▶ [Records shown]:
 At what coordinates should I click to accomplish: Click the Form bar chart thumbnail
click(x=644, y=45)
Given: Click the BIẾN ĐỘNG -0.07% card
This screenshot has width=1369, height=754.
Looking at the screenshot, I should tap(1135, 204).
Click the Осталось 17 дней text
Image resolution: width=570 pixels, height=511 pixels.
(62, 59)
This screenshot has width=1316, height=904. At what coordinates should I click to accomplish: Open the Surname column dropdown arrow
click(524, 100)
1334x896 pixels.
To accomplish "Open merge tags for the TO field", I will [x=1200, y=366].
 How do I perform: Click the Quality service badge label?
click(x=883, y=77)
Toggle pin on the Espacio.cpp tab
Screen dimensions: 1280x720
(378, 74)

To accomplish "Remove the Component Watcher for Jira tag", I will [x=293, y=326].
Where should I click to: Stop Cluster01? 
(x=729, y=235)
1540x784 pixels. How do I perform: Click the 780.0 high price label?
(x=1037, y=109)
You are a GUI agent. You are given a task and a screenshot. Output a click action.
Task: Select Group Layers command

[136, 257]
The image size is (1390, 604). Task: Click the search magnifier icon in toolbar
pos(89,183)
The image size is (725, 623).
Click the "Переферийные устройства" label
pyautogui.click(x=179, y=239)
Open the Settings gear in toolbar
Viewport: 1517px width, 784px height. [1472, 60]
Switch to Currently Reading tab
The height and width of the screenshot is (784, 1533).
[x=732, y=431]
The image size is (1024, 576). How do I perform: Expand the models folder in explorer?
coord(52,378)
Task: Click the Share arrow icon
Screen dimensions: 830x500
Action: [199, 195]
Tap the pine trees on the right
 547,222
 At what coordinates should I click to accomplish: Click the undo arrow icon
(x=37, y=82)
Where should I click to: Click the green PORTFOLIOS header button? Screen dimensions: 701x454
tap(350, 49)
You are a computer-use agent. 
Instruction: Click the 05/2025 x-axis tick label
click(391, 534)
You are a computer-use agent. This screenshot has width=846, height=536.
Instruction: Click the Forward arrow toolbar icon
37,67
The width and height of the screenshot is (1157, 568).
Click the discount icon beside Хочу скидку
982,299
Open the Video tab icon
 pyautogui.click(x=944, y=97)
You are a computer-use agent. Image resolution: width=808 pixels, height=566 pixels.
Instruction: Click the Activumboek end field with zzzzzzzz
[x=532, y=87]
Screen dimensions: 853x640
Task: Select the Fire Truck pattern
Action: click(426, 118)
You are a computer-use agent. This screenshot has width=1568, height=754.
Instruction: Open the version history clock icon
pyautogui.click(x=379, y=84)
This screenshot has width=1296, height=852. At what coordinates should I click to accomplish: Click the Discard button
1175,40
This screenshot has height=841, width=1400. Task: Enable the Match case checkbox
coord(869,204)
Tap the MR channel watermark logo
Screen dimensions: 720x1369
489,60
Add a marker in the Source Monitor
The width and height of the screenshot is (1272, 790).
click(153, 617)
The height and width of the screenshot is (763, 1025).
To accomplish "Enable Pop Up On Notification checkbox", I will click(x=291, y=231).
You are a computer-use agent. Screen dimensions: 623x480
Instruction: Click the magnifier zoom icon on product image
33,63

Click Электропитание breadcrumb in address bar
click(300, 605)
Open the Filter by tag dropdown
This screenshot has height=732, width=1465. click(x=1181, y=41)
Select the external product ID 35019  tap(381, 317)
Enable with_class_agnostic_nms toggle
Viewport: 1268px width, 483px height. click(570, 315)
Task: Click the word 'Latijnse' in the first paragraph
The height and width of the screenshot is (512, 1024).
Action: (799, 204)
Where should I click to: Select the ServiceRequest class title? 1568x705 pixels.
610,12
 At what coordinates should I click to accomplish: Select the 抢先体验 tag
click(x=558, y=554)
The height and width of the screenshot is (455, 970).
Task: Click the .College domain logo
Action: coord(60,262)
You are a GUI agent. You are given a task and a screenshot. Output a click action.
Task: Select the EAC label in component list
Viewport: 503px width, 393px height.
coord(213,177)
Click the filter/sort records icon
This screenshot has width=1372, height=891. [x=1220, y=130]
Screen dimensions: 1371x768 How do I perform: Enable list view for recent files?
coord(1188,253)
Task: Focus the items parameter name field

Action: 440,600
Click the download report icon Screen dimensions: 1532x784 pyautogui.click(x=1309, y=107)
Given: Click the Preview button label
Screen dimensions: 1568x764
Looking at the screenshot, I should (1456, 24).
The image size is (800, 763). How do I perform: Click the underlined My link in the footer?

▶ [Your instructions]: Starting at the line above that contains "Task: Select Group Layers command", repeat each line exactly up to and including the line that contains "The width and height of the screenshot is (1157, 568).", and stop there.

▶ [Output for this task]:
Task: Select Group Layers command

[136, 257]
The image size is (1390, 604). Task: Click the search magnifier icon in toolbar
pos(89,183)
The image size is (725, 623).
Click the "Переферийные устройства" label
pyautogui.click(x=179, y=239)
Open the Settings gear in toolbar
Viewport: 1517px width, 784px height. [1472, 60]
Switch to Currently Reading tab
The height and width of the screenshot is (784, 1533).
[x=732, y=431]
The image size is (1024, 576). How do I perform: Expand the models folder in explorer?
coord(52,378)
Task: Click the Share arrow icon
Screen dimensions: 830x500
Action: [199, 195]
Tap the pine trees on the right
 547,222
 At what coordinates should I click to accomplish: Click the undo arrow icon
(x=37, y=82)
Where should I click to: Click the green PORTFOLIOS header button? Screen dimensions: 701x454
tap(350, 49)
You are a computer-use agent. 
Instruction: Click the 05/2025 x-axis tick label
click(391, 534)
You are a computer-use agent. This screenshot has width=846, height=536.
Instruction: Click the Forward arrow toolbar icon
37,67
The width and height of the screenshot is (1157, 568).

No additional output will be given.